→ AIM OF THE TASK
Reproduce the part that opens with the line containing "Click the gold 30W WMA legend swatch" and closes with the line containing "I will point(649,12).", both included, replacing "screenshot" with "capture" and changing nothing else. Give only that part.

→ DATA SHOWN
-------------------------

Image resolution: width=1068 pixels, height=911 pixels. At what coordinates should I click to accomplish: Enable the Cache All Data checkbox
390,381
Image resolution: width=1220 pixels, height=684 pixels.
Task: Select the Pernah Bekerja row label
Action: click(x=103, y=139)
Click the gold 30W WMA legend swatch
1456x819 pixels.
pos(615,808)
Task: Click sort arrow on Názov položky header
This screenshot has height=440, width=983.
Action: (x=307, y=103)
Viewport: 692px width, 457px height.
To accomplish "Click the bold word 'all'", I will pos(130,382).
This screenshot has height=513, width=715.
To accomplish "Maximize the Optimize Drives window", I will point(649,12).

-------------------------

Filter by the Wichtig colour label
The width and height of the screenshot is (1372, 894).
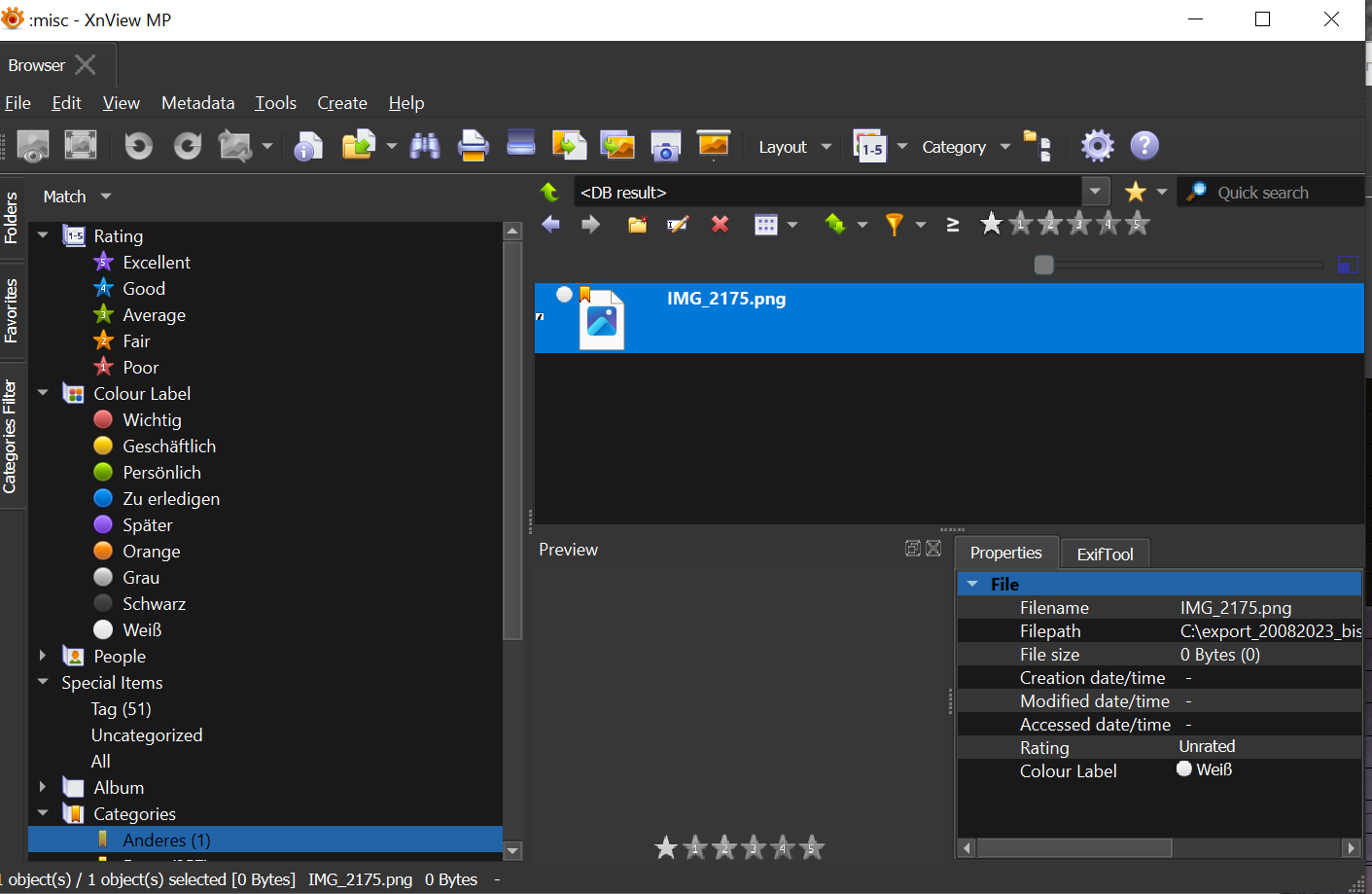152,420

-------------------------

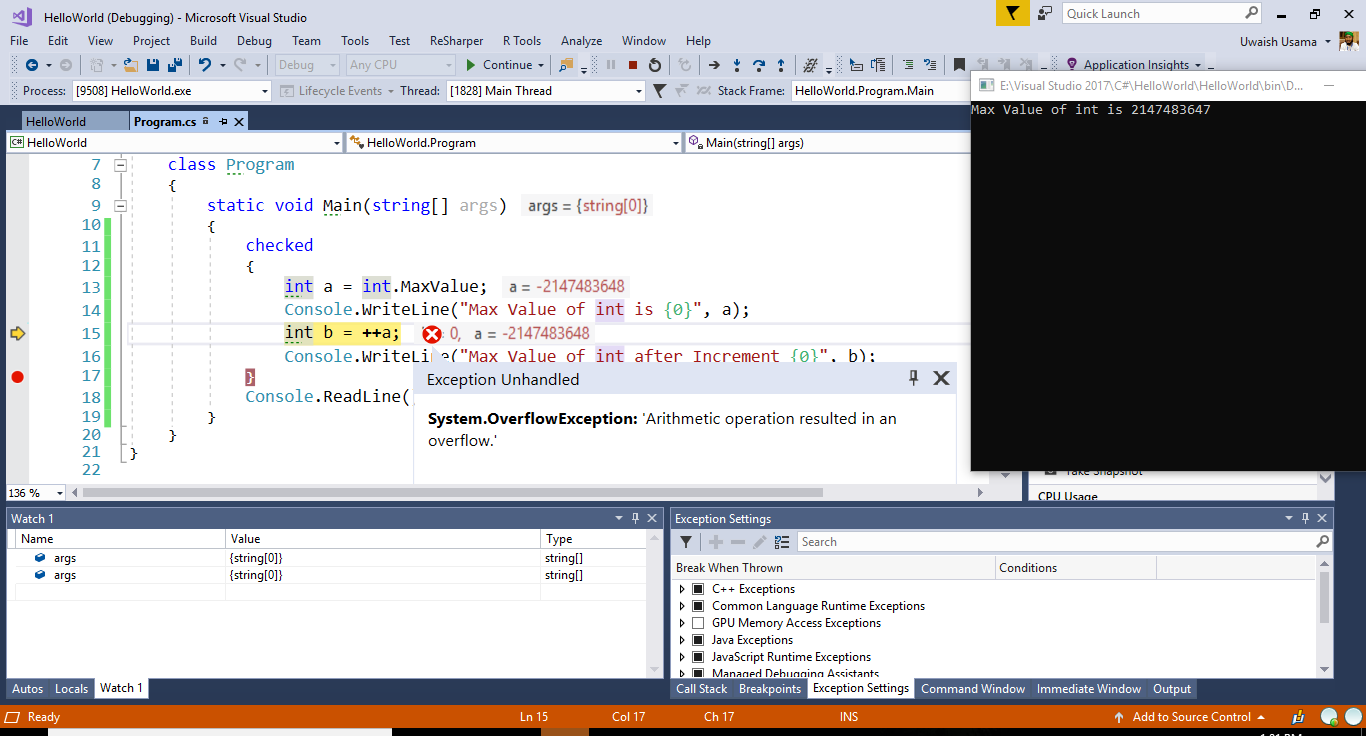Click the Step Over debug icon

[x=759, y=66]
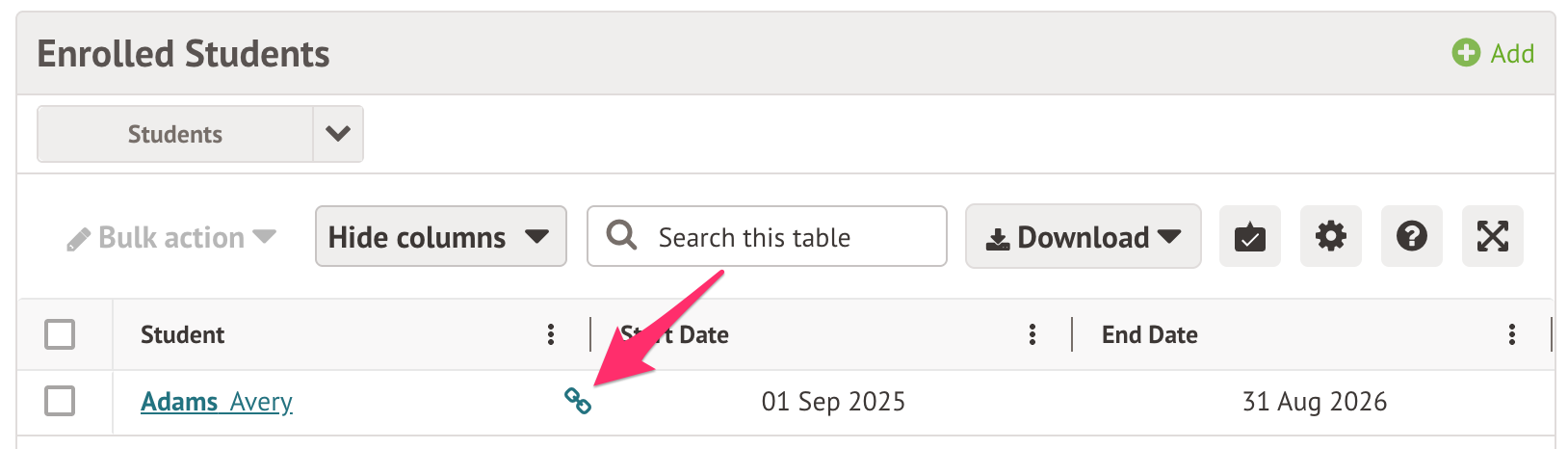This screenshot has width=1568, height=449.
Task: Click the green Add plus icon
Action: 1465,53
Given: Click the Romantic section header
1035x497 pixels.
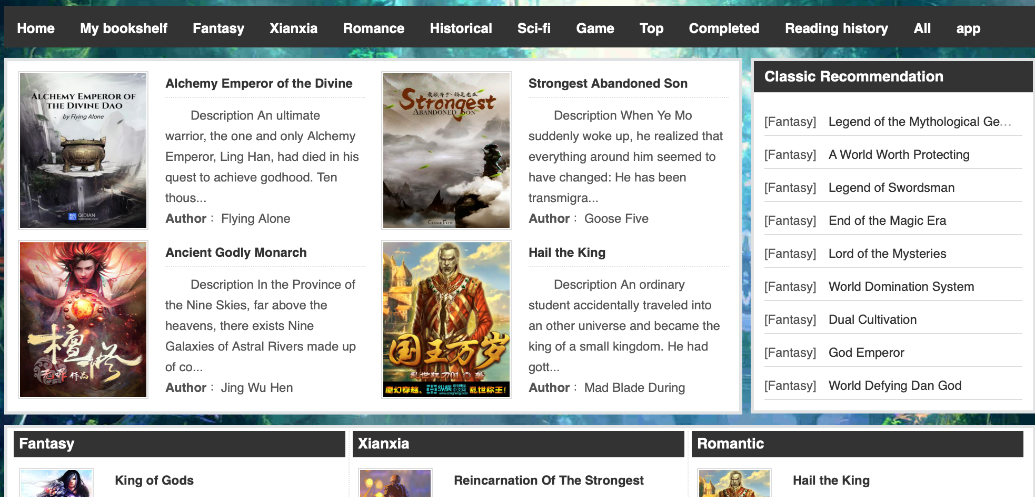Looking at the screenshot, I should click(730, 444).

-------------------------

→ EXERCISE RESULT
Click the gold 30W WMA legend swatch
1456x819 pixels.
pos(615,808)
Task: Click sort arrow on Názov položky header
This capture has height=440, width=983.
Action: (x=307, y=103)
Viewport: 692px width, 457px height.
To accomplish "Click the bold word 'all'", I will pos(130,382).
This capture has height=513, width=715.
To accomplish "Maximize the Optimize Drives window", I will point(649,12).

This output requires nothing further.